GOAL OF THE EXERCISE: In the listing below, render the lines as a numbered list, starting with the line that contains "Click the cat perfume question text" and continuing through the line that contains "click(9, 105)". Include both of those lines and leave out any blank lines.

RECORDS FOR THE TASK:
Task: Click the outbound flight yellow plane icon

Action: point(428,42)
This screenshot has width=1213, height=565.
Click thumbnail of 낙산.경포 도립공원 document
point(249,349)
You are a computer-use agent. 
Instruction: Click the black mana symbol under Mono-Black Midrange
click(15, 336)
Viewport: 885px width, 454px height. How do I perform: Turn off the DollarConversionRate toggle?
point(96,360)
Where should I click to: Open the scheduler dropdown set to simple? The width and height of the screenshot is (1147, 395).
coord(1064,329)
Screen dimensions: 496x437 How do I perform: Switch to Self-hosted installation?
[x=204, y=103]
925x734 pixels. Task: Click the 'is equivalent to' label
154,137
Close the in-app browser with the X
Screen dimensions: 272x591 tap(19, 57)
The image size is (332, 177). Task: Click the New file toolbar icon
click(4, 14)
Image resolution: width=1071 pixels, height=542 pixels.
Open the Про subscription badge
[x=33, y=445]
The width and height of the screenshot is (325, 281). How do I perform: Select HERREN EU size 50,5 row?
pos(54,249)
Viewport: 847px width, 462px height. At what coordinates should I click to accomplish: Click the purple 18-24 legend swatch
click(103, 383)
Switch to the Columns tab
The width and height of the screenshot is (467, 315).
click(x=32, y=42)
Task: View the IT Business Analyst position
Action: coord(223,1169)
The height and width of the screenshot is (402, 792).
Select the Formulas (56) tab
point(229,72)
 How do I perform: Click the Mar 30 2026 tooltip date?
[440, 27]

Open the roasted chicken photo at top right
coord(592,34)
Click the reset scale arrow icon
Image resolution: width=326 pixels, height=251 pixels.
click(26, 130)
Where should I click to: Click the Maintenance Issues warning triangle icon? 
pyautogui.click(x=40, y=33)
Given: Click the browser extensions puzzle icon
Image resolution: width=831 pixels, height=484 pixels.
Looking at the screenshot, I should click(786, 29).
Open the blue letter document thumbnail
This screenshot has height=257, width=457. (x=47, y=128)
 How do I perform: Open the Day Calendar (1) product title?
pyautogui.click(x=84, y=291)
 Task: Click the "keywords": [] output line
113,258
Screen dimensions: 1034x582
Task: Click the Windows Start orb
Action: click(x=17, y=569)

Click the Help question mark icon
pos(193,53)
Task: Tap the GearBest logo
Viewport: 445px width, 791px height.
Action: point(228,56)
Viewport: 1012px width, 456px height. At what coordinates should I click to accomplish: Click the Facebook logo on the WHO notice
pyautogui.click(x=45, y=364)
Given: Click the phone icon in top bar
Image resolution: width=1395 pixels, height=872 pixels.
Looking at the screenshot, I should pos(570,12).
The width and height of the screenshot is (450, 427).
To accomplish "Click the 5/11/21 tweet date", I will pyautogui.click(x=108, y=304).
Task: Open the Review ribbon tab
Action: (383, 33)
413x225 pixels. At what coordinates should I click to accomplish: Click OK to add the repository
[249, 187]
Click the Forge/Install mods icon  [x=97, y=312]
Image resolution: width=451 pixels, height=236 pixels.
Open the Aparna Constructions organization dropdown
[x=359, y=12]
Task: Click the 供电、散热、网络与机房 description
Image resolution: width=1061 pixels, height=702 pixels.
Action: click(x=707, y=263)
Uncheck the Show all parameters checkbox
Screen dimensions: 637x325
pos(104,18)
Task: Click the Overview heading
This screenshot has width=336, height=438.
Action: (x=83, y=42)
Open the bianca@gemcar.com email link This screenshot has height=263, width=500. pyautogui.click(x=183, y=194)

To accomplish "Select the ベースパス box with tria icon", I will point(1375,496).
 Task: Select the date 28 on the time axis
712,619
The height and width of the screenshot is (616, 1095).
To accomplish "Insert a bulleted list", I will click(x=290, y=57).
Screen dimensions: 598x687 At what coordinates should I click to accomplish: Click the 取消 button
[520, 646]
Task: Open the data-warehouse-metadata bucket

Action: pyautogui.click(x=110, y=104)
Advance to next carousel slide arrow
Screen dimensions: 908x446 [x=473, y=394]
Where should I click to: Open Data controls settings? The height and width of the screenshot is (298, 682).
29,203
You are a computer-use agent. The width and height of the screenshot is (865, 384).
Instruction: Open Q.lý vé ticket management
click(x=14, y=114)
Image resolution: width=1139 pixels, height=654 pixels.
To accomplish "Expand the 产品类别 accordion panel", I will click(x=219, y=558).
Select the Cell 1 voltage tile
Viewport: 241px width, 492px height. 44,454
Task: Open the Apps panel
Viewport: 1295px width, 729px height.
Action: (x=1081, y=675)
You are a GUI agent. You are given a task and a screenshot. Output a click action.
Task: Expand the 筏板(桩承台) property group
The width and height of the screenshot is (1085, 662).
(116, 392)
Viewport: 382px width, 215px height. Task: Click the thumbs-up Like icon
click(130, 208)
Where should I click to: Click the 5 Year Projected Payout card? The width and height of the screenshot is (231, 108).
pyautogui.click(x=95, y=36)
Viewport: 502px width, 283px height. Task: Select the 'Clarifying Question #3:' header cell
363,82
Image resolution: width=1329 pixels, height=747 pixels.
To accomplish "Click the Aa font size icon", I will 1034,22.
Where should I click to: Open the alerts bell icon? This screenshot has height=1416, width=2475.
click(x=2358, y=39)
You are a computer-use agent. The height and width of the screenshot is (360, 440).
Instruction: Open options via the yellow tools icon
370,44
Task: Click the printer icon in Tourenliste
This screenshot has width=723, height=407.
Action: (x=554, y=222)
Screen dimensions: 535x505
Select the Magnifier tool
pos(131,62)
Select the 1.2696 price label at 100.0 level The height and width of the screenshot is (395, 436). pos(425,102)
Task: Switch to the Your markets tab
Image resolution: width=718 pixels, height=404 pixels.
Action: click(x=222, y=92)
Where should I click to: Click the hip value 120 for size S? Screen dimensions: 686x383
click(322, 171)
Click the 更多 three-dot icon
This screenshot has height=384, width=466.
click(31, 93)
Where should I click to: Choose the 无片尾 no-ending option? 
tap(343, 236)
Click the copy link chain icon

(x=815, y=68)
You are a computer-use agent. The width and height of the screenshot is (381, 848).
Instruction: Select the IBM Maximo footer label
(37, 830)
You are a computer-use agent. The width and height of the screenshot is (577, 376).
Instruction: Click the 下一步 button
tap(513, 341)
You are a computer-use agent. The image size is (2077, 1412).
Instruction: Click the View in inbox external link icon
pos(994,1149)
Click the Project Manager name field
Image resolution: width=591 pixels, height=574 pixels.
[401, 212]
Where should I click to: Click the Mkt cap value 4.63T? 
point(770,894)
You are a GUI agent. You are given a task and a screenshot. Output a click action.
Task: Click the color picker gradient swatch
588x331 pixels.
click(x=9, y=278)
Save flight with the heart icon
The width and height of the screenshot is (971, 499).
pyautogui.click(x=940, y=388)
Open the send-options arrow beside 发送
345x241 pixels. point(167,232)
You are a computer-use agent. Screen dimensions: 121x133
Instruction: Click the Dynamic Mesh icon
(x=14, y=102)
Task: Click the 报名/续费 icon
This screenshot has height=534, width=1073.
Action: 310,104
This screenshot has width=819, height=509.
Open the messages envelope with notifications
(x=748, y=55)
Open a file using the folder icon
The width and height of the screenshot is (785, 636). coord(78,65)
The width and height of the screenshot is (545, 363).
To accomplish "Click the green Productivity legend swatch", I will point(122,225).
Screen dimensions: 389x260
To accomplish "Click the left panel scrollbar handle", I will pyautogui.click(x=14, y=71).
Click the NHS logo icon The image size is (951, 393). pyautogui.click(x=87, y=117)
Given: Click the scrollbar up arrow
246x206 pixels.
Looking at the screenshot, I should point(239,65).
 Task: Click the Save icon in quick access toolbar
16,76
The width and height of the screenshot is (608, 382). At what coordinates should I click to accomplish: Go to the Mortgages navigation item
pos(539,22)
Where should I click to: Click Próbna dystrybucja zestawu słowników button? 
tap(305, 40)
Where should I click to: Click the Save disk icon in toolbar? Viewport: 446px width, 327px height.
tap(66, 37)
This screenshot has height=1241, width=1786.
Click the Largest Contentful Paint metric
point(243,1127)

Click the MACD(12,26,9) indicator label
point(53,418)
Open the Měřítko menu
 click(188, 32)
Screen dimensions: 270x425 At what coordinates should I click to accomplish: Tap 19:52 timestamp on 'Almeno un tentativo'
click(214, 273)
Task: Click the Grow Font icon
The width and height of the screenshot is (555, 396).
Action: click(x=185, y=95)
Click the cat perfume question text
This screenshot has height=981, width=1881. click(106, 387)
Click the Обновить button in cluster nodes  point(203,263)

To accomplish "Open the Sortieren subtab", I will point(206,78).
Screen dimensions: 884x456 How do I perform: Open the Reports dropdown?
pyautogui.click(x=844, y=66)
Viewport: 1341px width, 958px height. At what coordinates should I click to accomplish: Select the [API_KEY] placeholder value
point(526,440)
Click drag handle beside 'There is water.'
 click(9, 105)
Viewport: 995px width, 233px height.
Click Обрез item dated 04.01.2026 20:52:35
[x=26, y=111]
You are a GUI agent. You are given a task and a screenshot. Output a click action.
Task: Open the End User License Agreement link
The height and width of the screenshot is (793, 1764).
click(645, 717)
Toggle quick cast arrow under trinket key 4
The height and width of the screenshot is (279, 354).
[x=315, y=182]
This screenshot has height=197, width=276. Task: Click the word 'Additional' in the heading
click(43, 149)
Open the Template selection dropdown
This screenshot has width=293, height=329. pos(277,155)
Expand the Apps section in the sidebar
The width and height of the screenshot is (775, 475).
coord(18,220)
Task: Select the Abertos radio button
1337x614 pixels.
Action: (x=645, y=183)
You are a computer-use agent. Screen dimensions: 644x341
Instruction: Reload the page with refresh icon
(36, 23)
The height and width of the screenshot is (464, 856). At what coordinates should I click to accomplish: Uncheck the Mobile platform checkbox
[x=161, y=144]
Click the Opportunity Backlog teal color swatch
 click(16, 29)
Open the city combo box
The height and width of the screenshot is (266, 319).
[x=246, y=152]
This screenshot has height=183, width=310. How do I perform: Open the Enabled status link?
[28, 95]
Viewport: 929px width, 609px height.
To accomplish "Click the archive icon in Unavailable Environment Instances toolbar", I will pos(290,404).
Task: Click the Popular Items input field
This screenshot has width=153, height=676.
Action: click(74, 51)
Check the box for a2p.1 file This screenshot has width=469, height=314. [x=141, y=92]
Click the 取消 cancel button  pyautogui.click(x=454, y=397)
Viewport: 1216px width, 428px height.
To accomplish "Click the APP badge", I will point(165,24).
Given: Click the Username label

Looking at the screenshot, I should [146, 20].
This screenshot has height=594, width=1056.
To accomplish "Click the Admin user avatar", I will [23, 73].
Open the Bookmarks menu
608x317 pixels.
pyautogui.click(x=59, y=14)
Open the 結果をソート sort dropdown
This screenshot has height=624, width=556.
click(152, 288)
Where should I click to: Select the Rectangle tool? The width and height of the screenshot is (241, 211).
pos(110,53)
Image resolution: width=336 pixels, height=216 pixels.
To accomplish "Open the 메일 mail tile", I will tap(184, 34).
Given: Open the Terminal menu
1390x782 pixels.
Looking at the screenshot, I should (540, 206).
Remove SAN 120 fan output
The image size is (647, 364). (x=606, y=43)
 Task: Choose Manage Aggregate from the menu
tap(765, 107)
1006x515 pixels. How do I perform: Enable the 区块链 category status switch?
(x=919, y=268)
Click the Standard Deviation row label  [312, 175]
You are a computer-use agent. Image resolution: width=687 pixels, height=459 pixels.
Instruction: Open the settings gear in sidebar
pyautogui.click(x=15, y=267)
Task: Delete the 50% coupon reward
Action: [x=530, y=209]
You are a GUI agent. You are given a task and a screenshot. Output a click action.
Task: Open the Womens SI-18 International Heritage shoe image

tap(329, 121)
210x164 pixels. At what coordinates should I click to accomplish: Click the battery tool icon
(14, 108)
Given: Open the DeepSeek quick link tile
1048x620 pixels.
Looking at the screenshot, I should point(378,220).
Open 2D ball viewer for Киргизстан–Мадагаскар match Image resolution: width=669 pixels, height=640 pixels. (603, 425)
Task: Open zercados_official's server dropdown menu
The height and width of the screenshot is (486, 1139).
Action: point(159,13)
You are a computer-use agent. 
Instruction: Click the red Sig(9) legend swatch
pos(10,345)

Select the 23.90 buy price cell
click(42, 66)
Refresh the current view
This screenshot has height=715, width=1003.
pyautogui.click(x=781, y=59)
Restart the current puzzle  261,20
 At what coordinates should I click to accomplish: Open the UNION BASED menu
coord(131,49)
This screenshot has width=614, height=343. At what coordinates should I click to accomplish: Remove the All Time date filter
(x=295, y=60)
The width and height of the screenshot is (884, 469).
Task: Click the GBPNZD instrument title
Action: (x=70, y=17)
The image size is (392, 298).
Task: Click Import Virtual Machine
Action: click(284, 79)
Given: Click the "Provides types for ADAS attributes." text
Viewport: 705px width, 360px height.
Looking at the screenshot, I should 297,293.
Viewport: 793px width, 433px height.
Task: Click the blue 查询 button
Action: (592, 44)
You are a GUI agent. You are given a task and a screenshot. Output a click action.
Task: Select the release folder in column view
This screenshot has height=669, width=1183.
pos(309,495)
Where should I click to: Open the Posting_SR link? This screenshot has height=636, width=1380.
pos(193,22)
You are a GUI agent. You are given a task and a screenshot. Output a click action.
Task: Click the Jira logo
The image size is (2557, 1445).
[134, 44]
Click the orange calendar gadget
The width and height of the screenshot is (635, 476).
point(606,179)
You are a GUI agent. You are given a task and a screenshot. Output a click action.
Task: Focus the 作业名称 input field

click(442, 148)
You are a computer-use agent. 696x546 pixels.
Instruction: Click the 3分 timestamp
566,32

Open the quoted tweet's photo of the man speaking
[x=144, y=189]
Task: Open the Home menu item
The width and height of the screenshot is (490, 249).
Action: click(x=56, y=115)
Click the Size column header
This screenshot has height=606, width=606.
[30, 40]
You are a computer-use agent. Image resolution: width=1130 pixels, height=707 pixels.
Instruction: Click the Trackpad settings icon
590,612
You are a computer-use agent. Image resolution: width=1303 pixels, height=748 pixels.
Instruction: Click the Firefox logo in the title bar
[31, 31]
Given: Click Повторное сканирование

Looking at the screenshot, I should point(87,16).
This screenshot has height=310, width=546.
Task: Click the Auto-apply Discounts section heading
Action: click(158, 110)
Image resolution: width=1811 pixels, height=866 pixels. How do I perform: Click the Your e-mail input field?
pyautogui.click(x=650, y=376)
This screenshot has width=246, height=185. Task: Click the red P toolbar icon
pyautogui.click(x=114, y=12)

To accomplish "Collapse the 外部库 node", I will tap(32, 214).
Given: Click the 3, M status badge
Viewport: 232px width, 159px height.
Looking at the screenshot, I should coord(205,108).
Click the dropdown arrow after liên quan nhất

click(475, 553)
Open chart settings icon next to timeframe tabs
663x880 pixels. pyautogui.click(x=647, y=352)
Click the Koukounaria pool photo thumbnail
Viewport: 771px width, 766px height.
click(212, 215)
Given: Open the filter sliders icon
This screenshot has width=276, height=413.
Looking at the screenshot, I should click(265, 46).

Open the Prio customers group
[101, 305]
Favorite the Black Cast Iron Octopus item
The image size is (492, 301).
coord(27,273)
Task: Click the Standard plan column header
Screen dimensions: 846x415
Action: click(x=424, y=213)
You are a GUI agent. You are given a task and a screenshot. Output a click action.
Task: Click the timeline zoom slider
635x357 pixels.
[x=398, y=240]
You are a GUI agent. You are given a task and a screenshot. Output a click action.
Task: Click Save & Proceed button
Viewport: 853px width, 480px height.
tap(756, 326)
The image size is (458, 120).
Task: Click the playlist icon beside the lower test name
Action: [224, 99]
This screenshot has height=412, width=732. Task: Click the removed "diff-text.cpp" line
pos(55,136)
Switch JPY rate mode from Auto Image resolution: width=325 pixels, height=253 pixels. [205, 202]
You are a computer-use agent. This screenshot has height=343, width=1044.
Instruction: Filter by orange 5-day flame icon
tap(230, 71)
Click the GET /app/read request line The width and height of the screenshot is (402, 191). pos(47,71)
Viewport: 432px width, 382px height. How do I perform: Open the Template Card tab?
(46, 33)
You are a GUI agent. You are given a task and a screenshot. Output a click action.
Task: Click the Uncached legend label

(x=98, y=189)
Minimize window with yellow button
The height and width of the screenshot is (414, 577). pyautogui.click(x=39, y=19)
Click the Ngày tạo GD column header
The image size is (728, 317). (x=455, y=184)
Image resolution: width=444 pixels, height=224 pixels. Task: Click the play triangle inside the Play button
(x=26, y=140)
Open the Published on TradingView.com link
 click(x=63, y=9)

EXERCISE ANSWER:
1. Click the cat perfume question text
2. This screenshot has height=981, width=1881. click(106, 387)
3. Click the Обновить button in cluster nodes  point(203,263)
4. To accomplish "Open the Sortieren subtab", I will point(206,78).
5. Screen dimensions: 884x456 How do I perform: Open the Reports dropdown?
6. pyautogui.click(x=844, y=66)
7. Viewport: 1341px width, 958px height. At what coordinates should I click to accomplish: Select the [API_KEY] placeholder value
8. point(526,440)
9. Click drag handle beside 'There is water.'
10.  click(9, 105)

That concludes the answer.